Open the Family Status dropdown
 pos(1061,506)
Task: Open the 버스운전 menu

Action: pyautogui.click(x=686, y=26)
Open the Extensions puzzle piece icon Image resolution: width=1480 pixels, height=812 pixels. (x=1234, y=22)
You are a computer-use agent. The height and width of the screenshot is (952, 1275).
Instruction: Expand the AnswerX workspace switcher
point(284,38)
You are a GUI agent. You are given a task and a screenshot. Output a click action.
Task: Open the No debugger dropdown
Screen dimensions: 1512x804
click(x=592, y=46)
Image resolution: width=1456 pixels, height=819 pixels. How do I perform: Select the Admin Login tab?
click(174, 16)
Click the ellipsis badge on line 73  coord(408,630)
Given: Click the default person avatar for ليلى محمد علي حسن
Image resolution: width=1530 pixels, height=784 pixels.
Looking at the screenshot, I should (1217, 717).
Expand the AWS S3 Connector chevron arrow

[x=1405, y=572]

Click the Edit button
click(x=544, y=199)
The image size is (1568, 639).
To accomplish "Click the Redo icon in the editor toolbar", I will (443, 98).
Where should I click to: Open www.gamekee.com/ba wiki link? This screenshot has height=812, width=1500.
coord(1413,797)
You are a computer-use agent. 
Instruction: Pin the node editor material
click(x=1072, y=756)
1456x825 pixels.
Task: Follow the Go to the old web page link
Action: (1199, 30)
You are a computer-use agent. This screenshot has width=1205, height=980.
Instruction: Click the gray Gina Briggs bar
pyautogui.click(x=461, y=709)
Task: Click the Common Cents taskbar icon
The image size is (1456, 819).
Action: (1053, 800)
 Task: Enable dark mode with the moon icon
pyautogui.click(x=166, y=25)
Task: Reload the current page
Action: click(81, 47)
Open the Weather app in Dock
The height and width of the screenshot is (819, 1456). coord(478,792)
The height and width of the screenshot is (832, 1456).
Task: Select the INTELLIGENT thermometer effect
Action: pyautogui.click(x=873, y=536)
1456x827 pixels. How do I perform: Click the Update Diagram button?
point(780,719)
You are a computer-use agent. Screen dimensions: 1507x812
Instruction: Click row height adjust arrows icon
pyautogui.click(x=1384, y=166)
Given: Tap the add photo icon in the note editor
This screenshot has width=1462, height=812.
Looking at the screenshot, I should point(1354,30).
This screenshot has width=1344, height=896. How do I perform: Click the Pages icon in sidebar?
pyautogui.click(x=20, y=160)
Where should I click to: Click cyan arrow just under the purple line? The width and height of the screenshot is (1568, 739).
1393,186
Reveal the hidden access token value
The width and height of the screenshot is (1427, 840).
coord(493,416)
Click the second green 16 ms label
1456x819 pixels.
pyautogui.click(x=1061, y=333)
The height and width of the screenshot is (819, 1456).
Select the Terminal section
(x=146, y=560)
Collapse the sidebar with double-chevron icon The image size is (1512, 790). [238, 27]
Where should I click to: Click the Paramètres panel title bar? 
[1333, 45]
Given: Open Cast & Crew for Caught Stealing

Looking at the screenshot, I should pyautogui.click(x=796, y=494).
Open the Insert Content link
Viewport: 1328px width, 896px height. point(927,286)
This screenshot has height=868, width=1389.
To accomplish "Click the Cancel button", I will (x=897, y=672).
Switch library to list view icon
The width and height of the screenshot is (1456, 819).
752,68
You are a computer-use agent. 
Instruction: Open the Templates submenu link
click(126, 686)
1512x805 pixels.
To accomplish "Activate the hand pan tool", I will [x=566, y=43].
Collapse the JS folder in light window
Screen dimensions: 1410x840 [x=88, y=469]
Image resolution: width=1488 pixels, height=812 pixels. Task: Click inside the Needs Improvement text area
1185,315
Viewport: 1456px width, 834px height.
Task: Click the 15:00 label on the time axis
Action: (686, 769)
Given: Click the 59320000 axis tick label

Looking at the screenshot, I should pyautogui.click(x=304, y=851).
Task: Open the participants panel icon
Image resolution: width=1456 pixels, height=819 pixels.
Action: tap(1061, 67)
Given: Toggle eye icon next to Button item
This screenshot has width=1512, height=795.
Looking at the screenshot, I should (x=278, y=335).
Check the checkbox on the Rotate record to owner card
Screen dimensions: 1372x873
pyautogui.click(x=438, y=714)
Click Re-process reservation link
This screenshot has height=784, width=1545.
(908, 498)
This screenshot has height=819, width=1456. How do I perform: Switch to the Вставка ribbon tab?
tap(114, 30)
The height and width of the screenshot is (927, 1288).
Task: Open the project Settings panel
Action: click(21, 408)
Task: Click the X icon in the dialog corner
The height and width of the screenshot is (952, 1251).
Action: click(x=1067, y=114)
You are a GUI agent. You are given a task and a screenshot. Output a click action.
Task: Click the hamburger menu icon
+++
The answer must be the data above, repeated exactly as it stands.

RESPONSE BOX:
Open the Family Status dropdown
 pos(1061,506)
Task: Open the 버스운전 menu

Action: pyautogui.click(x=686, y=26)
Open the Extensions puzzle piece icon Image resolution: width=1480 pixels, height=812 pixels. (x=1234, y=22)
You are a computer-use agent. The height and width of the screenshot is (952, 1275).
Instruction: Expand the AnswerX workspace switcher
point(284,38)
You are a GUI agent. You are given a task and a screenshot. Output a click action.
Task: Open the No debugger dropdown
Screen dimensions: 1512x804
click(x=592, y=46)
Image resolution: width=1456 pixels, height=819 pixels. How do I perform: Select the Admin Login tab?
click(174, 16)
Click the ellipsis badge on line 73  coord(408,630)
Given: Click the default person avatar for ليلى محمد علي حسن
Image resolution: width=1530 pixels, height=784 pixels.
Looking at the screenshot, I should (1217, 717).
Expand the AWS S3 Connector chevron arrow

[x=1405, y=572]

Click the Edit button
click(x=544, y=199)
The image size is (1568, 639).
To accomplish "Click the Redo icon in the editor toolbar", I will (443, 98).
Where should I click to: Open www.gamekee.com/ba wiki link? This screenshot has height=812, width=1500.
coord(1413,797)
You are a computer-use agent. 
Instruction: Pin the node editor material
click(x=1072, y=756)
1456x825 pixels.
Task: Follow the Go to the old web page link
Action: (1199, 30)
You are a computer-use agent. This screenshot has width=1205, height=980.
Instruction: Click the gray Gina Briggs bar
pyautogui.click(x=461, y=709)
Task: Click the Common Cents taskbar icon
The image size is (1456, 819).
Action: (1053, 800)
 Task: Enable dark mode with the moon icon
pyautogui.click(x=166, y=25)
Task: Reload the current page
Action: click(81, 47)
Open the Weather app in Dock
The height and width of the screenshot is (819, 1456). coord(478,792)
The height and width of the screenshot is (832, 1456).
Task: Select the INTELLIGENT thermometer effect
Action: pyautogui.click(x=873, y=536)
1456x827 pixels. How do I perform: Click the Update Diagram button?
point(780,719)
You are a computer-use agent. Screen dimensions: 1507x812
Instruction: Click row height adjust arrows icon
pyautogui.click(x=1384, y=166)
Given: Tap the add photo icon in the note editor
This screenshot has width=1462, height=812.
Looking at the screenshot, I should point(1354,30).
This screenshot has width=1344, height=896. How do I perform: Click the Pages icon in sidebar?
pyautogui.click(x=20, y=160)
Where should I click to: Click cyan arrow just under the purple line? The width and height of the screenshot is (1568, 739).
1393,186
Reveal the hidden access token value
The width and height of the screenshot is (1427, 840).
coord(493,416)
Click the second green 16 ms label
1456x819 pixels.
pyautogui.click(x=1061, y=333)
The height and width of the screenshot is (819, 1456).
Select the Terminal section
(x=146, y=560)
Collapse the sidebar with double-chevron icon The image size is (1512, 790). [238, 27]
Where should I click to: Click the Paramètres panel title bar? 
[1333, 45]
Given: Open Cast & Crew for Caught Stealing

Looking at the screenshot, I should pyautogui.click(x=796, y=494).
Open the Insert Content link
Viewport: 1328px width, 896px height. point(927,286)
This screenshot has height=868, width=1389.
To accomplish "Click the Cancel button", I will (x=897, y=672).
Switch library to list view icon
The width and height of the screenshot is (1456, 819).
752,68
You are a computer-use agent. 
Instruction: Open the Templates submenu link
click(126, 686)
1512x805 pixels.
To accomplish "Activate the hand pan tool", I will [x=566, y=43].
Collapse the JS folder in light window
Screen dimensions: 1410x840 [x=88, y=469]
Image resolution: width=1488 pixels, height=812 pixels. Task: Click inside the Needs Improvement text area
1185,315
Viewport: 1456px width, 834px height.
Task: Click the 15:00 label on the time axis
Action: (686, 769)
Given: Click the 59320000 axis tick label

Looking at the screenshot, I should pyautogui.click(x=304, y=851).
Task: Open the participants panel icon
Image resolution: width=1456 pixels, height=819 pixels.
Action: tap(1061, 67)
Given: Toggle eye icon next to Button item
This screenshot has width=1512, height=795.
Looking at the screenshot, I should (x=278, y=335).
Check the checkbox on the Rotate record to owner card
Screen dimensions: 1372x873
pyautogui.click(x=438, y=714)
Click Re-process reservation link
This screenshot has height=784, width=1545.
(908, 498)
This screenshot has height=819, width=1456. How do I perform: Switch to the Вставка ribbon tab?
tap(114, 30)
The height and width of the screenshot is (927, 1288).
Task: Open the project Settings panel
Action: click(21, 408)
Task: Click the X icon in the dialog corner
The height and width of the screenshot is (952, 1251).
Action: click(x=1067, y=114)
You are a GUI agent. You are given a task and a screenshot. Output a click action.
Task: Click the hamburger menu icon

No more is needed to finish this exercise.